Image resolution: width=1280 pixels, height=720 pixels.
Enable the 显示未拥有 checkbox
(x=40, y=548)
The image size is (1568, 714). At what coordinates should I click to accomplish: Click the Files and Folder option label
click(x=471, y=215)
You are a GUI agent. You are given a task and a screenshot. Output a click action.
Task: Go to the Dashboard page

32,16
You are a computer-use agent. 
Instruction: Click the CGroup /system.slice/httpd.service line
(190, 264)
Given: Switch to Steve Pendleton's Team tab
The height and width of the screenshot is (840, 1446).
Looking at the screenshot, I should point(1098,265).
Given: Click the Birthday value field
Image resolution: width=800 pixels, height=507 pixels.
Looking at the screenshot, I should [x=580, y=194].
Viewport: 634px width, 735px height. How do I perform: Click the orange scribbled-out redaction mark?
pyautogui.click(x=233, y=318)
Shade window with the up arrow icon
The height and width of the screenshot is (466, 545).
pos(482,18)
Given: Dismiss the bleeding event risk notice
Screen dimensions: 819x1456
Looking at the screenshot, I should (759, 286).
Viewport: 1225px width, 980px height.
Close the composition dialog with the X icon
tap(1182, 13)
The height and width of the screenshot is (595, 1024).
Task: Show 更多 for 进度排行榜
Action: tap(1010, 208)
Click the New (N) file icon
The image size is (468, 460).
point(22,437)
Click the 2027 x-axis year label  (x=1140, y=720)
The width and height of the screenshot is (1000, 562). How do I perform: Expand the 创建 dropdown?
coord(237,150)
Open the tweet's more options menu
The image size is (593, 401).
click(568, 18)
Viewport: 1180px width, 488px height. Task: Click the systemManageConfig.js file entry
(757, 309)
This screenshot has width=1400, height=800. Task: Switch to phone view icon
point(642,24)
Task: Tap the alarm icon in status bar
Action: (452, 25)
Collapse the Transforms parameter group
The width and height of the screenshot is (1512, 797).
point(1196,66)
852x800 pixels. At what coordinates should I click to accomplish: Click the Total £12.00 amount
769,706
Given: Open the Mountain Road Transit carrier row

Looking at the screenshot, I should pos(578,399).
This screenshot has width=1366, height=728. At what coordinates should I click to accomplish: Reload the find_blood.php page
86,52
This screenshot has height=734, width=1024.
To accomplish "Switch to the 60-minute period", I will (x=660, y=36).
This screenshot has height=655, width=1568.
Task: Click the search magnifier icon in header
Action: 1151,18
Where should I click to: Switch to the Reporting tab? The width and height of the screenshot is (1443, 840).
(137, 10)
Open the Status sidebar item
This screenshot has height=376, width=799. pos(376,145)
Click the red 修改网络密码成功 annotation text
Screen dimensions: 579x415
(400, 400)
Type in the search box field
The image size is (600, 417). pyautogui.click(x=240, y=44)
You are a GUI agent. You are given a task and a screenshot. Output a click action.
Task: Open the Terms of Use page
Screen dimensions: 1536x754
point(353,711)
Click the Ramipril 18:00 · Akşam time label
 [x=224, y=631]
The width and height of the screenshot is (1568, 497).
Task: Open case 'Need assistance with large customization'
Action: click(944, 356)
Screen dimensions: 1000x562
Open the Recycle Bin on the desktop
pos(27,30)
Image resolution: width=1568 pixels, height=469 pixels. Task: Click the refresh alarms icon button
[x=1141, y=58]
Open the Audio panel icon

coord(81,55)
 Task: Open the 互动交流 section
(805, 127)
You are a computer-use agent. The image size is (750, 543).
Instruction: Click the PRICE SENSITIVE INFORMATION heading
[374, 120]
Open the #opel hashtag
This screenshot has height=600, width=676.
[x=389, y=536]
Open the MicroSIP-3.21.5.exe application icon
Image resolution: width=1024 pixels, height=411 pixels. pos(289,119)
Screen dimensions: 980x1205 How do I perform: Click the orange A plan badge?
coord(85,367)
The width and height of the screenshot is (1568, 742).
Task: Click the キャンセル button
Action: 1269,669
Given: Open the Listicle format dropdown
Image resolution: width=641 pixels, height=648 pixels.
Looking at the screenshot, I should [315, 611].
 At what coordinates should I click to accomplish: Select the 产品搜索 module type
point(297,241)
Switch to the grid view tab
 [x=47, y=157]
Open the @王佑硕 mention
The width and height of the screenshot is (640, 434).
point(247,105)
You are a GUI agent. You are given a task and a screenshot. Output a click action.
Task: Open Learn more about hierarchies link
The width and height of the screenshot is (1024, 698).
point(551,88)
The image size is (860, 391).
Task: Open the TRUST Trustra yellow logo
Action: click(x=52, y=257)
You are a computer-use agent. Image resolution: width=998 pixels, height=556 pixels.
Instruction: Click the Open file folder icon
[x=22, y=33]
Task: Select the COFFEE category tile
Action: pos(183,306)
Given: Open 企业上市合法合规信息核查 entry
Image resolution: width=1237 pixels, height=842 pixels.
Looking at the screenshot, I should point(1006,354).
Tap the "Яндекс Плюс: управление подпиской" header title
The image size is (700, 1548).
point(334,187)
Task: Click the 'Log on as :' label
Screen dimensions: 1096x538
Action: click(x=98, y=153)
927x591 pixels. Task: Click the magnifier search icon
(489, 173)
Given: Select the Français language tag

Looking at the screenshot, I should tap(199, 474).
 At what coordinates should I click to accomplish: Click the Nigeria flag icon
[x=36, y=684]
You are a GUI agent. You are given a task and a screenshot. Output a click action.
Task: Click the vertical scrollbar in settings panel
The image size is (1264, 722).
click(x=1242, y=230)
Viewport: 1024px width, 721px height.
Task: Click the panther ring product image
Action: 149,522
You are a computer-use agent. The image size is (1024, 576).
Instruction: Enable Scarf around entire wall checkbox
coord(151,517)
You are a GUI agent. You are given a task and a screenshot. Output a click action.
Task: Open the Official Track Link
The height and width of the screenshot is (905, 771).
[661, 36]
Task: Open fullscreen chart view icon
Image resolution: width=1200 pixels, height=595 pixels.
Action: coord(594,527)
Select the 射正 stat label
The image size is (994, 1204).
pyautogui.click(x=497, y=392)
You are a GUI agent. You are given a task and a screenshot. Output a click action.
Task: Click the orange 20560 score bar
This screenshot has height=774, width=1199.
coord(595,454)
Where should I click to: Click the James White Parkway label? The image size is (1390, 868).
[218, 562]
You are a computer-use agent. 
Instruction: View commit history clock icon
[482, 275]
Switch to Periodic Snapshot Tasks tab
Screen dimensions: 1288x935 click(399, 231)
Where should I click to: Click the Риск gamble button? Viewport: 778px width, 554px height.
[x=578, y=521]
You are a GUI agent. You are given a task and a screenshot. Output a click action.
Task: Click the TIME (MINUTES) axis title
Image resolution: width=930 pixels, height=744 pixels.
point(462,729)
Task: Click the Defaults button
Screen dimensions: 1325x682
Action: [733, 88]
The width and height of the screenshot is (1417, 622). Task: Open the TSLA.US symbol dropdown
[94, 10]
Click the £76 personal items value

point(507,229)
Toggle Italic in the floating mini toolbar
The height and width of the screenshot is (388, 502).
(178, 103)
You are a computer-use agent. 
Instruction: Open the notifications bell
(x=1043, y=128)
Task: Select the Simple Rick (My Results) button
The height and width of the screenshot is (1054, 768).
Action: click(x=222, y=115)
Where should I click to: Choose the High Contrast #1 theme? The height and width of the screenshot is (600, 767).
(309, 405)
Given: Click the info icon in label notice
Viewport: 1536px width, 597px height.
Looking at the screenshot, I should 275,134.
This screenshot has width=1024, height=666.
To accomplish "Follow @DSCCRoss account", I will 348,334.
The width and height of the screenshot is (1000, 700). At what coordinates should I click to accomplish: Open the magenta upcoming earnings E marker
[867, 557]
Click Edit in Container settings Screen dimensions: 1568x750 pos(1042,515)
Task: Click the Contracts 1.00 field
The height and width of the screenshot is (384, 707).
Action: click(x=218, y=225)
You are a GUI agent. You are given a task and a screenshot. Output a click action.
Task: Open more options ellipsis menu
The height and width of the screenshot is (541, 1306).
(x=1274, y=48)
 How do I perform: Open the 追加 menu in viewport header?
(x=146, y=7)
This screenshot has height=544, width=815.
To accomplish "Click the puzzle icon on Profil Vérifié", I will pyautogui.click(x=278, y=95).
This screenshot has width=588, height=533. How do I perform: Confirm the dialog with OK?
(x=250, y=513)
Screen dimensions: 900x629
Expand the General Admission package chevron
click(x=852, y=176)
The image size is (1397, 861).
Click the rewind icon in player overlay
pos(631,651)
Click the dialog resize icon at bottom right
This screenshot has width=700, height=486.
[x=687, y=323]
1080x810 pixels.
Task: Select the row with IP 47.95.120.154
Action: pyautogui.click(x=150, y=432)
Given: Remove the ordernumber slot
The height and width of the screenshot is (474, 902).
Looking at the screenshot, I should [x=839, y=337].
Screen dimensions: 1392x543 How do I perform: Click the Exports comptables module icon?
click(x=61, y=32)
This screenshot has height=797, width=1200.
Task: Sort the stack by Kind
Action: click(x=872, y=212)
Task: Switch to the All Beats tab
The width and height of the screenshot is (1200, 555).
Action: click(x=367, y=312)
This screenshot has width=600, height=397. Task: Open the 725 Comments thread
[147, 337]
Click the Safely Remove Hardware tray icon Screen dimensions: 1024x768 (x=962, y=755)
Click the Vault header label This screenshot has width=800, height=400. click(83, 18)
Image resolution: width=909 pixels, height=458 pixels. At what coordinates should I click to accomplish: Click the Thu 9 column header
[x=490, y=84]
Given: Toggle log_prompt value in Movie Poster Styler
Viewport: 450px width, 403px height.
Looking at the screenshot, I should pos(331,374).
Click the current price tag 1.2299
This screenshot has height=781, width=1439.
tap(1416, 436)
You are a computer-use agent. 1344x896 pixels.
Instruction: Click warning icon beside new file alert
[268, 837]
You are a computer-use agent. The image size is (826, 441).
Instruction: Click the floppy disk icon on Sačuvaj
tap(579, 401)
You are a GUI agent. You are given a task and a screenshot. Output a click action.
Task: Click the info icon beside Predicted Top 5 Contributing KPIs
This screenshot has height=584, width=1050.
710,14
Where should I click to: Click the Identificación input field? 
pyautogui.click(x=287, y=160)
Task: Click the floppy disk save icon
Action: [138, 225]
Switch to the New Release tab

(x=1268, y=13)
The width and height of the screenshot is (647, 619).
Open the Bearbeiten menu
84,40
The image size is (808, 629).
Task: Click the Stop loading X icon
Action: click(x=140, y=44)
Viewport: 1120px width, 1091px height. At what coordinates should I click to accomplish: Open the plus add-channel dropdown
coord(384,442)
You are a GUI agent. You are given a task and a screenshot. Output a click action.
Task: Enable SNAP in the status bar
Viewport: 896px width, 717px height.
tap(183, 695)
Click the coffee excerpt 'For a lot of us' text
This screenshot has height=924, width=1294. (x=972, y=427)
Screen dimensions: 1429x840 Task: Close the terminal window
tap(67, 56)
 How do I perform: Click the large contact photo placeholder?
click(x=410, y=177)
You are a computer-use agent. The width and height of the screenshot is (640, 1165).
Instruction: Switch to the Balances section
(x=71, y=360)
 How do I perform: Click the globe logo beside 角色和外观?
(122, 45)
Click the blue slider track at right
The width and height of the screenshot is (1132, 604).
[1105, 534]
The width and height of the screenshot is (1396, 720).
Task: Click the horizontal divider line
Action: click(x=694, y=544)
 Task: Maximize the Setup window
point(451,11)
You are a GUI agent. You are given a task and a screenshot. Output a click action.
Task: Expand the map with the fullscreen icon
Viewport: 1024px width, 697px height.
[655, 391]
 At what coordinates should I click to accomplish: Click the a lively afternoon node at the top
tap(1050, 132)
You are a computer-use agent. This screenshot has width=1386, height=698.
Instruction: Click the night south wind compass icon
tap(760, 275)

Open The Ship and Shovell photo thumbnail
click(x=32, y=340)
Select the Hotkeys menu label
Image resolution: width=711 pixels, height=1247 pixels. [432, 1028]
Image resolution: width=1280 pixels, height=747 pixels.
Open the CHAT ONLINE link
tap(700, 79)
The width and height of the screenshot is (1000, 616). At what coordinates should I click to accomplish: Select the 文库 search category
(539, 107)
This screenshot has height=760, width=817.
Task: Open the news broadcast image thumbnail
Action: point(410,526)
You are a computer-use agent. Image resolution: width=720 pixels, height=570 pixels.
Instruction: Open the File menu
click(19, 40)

_ _ _

Will you return exactly the lines above from the one with "Screen dimensions: 1536x754" down to the one with "Screen dimensions: 1000x562", counting both as part of the range?

SOLUTION FOR THIS PROBLEM –
Screen dimensions: 1536x754
point(353,711)
Click the Ramipril 18:00 · Akşam time label
 [x=224, y=631]
The width and height of the screenshot is (1568, 497).
Task: Open case 'Need assistance with large customization'
Action: click(944, 356)
Screen dimensions: 1000x562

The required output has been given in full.